Review: Disappearance at Devil's Rock

Disappearance at Devil's Rock Disappearance at Devil's Rock by Paul Tremblay
My rating: 5 of 5 stars

REVIEW: DISAPPEARANCE AT DEVIL'S ROCK by Paul Tremblay


I have heard so much positive praise of the author's A HEAD FULL OF GHOSTS [2015] so I was eager to read his newest. Every expectation was fulfilled. DISAPPEARANCE AT DEVIL'S ROCK is an exceptional novel, unforgettable--and a strong Best of 2016.

Beginning with a knock-out reader's hook--the dreaded after-midnight phone call that is every parent's nightmare, the action and emotional impact is literally non-stop. Instead of immediate closure ("your child/spouse/parent is dead") in which the worst has already happened and the grief must begin, in this novel the grief, fear, anxiety, is open-ended: Elizabeth's son's best friend since first grade calls in the early AM, on the landline, to ask if Tommy' s come home. Three friends had been at a sleepover at one's home; but they had lost Tommy in the forest of the State Park wrapping around their Massachusetts community.

As the story unfolds, relationships are tested: Elizabeth's with daughter Kate, and Elizabeth's mother Janice with both Elizabeth and Kate.
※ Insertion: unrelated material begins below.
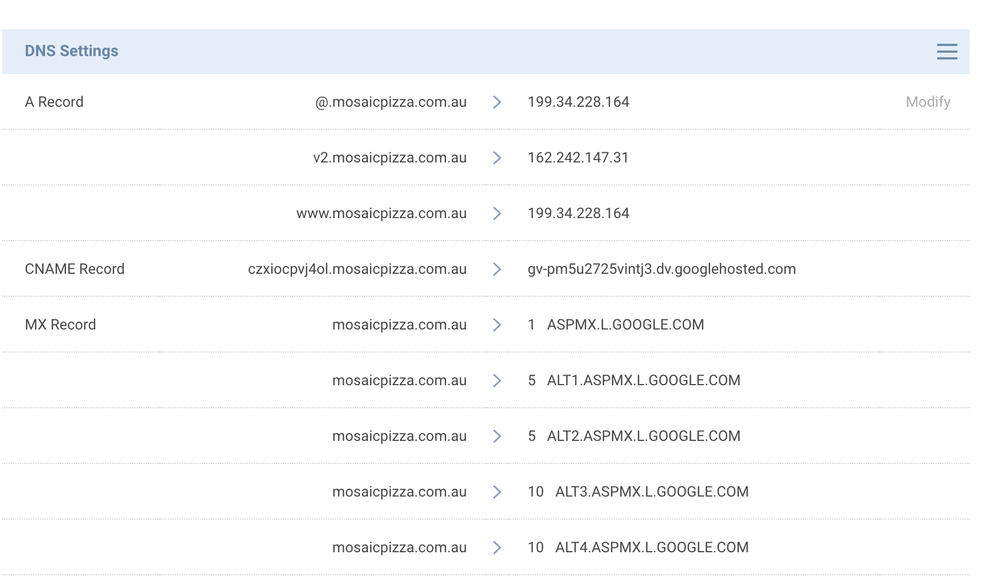Click the chevron on the CNAME Record row
Image resolution: width=999 pixels, height=587 pixels.
[497, 269]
The friendship of the two remaining boys, Josh and Luis, is maximally stressed, and as reminiscences unfold, leading to a powerfully impacting denouement, readers--and characters--learn of the manipulated events of the summer that drive wedges among the boys and the horrifying consequence which inevitably resulted in a disappearance at Devil's Rock.